TO DO: Copy, from the material below, each line where "heading" shows up.

---*---

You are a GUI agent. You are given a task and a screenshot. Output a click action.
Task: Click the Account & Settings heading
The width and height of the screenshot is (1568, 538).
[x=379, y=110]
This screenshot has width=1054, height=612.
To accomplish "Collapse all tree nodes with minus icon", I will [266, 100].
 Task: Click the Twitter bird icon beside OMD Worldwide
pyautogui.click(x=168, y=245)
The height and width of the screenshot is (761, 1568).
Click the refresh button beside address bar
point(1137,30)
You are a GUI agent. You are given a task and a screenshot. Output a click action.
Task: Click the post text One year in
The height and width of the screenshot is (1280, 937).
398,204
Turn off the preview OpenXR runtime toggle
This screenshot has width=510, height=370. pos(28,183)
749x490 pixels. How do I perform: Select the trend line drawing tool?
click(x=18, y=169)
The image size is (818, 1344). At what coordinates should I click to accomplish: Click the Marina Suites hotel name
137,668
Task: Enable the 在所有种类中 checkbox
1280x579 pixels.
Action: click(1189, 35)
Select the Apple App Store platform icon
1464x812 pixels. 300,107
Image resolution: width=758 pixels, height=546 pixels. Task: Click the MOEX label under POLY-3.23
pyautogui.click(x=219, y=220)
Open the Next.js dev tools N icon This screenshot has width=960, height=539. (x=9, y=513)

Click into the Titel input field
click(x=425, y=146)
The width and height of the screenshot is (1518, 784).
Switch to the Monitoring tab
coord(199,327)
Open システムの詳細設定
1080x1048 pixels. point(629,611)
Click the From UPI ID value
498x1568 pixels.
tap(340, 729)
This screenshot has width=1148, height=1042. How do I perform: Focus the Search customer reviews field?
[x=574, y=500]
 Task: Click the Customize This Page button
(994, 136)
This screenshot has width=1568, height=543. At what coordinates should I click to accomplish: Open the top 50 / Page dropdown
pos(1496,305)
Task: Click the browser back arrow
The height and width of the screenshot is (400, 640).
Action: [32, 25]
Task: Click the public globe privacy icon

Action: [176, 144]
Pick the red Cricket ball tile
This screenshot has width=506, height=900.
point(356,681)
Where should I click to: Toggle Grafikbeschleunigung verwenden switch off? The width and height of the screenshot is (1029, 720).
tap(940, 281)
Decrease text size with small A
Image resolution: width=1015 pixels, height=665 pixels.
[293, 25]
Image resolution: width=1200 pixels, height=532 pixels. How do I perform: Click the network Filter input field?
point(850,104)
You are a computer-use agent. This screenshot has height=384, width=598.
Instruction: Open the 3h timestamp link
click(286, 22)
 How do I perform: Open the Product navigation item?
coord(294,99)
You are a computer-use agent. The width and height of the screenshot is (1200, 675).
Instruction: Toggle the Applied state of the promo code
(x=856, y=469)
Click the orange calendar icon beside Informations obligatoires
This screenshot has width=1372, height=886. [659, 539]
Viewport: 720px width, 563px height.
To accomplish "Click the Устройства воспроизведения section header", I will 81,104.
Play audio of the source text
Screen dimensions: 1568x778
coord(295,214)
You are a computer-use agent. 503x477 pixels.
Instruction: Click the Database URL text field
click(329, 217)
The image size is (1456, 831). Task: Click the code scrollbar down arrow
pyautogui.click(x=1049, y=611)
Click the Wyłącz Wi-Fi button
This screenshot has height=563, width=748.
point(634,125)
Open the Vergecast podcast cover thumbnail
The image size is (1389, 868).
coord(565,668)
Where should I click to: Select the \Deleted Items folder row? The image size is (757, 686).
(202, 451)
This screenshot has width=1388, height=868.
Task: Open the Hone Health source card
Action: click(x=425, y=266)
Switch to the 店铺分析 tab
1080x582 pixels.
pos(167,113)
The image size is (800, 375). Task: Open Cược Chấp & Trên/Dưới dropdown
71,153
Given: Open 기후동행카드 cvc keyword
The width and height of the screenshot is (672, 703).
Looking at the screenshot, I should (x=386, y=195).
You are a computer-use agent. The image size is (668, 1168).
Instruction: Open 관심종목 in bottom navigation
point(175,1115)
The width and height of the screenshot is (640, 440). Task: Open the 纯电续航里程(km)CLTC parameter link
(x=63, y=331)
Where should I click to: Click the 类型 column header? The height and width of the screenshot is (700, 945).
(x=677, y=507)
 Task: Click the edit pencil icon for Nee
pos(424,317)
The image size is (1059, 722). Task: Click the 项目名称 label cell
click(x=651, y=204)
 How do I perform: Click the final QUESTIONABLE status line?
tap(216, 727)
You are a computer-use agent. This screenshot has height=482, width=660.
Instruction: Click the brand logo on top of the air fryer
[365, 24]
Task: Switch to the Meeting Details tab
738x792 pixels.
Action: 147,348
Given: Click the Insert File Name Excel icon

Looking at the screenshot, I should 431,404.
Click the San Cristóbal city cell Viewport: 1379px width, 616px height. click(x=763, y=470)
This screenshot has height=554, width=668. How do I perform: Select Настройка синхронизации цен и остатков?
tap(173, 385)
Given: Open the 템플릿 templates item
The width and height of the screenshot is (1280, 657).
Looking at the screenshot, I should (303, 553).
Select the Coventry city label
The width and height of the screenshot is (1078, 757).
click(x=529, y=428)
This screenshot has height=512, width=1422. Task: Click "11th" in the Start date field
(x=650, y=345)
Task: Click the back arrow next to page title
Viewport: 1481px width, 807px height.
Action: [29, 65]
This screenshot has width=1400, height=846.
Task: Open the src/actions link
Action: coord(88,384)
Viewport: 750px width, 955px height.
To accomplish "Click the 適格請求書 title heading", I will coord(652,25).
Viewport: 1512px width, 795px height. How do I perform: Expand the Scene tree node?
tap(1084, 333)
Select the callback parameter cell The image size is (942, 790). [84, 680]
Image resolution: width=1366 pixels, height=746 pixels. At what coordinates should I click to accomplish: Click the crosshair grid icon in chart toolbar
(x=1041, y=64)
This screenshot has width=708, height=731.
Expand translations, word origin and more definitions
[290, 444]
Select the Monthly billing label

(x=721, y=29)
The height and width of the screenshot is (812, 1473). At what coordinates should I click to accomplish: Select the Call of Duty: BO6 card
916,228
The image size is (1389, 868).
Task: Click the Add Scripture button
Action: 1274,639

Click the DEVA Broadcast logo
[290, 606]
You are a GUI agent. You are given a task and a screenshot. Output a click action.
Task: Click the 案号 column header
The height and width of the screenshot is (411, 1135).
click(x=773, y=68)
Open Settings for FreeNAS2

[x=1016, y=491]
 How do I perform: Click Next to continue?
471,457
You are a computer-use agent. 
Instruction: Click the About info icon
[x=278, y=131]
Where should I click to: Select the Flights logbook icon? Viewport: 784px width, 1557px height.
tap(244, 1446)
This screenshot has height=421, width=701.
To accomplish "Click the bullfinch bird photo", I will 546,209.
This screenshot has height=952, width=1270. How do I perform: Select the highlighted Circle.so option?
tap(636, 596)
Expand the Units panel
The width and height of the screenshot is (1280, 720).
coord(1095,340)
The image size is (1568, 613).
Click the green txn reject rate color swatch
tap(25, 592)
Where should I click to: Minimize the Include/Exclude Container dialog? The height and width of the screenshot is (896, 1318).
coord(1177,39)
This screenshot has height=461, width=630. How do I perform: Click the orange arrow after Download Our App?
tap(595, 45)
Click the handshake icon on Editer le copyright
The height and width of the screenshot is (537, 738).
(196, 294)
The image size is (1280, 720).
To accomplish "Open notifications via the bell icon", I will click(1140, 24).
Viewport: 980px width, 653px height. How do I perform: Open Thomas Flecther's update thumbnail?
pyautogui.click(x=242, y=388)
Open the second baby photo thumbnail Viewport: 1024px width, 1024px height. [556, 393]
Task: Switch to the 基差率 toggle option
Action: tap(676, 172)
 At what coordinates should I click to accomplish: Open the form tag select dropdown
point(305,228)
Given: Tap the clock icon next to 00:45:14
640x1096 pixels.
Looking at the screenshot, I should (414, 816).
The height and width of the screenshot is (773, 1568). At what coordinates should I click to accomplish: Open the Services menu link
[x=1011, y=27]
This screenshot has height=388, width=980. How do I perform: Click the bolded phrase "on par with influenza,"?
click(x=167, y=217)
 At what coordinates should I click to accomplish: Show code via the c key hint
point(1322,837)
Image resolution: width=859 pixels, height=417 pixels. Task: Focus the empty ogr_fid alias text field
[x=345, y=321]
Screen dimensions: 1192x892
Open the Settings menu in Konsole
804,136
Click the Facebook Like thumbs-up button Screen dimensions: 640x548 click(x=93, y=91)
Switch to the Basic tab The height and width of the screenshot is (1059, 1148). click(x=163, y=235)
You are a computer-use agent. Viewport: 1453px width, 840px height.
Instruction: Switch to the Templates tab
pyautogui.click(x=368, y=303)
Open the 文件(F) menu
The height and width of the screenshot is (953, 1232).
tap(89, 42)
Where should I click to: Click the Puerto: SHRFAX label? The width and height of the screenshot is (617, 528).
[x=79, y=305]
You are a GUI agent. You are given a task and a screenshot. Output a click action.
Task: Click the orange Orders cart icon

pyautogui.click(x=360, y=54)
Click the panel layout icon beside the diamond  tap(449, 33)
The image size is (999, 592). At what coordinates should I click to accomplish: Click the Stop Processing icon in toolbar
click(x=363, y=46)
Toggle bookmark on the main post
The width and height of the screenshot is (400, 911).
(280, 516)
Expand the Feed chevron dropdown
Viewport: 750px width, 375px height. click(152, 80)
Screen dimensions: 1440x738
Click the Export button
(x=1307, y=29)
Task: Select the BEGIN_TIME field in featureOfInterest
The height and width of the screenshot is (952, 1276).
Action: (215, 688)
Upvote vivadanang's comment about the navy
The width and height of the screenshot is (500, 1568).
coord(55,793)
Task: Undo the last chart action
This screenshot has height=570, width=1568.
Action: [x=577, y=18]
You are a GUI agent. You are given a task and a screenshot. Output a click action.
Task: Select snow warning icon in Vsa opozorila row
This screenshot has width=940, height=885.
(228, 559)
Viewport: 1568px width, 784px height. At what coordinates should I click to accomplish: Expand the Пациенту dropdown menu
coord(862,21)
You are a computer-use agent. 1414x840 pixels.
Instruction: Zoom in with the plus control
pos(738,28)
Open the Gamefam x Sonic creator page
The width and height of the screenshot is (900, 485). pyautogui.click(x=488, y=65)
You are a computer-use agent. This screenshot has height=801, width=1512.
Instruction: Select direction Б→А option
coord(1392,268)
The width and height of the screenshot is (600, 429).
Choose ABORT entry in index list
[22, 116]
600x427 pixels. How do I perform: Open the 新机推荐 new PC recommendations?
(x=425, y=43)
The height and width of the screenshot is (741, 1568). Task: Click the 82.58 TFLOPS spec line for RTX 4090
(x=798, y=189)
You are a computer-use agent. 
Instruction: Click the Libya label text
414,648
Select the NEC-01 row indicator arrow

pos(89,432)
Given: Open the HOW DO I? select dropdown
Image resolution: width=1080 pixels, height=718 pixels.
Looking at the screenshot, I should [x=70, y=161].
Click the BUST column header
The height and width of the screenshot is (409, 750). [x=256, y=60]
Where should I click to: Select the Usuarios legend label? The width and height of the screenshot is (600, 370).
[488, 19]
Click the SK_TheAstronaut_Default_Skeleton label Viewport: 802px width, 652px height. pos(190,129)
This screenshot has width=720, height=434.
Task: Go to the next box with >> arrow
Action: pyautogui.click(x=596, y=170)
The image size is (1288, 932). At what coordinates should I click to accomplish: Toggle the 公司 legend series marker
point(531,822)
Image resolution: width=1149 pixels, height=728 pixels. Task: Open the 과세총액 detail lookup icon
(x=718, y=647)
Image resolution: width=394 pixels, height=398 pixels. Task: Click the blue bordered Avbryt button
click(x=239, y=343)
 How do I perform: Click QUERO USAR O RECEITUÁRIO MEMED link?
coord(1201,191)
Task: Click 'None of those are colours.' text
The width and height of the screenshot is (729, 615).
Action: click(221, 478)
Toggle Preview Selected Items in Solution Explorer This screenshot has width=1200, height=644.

---*---

SOLUTION TO THE EXERCISE:
Task: Click the Account & Settings heading
To accomplish "Click the 適格請求書 title heading", I will coord(652,25).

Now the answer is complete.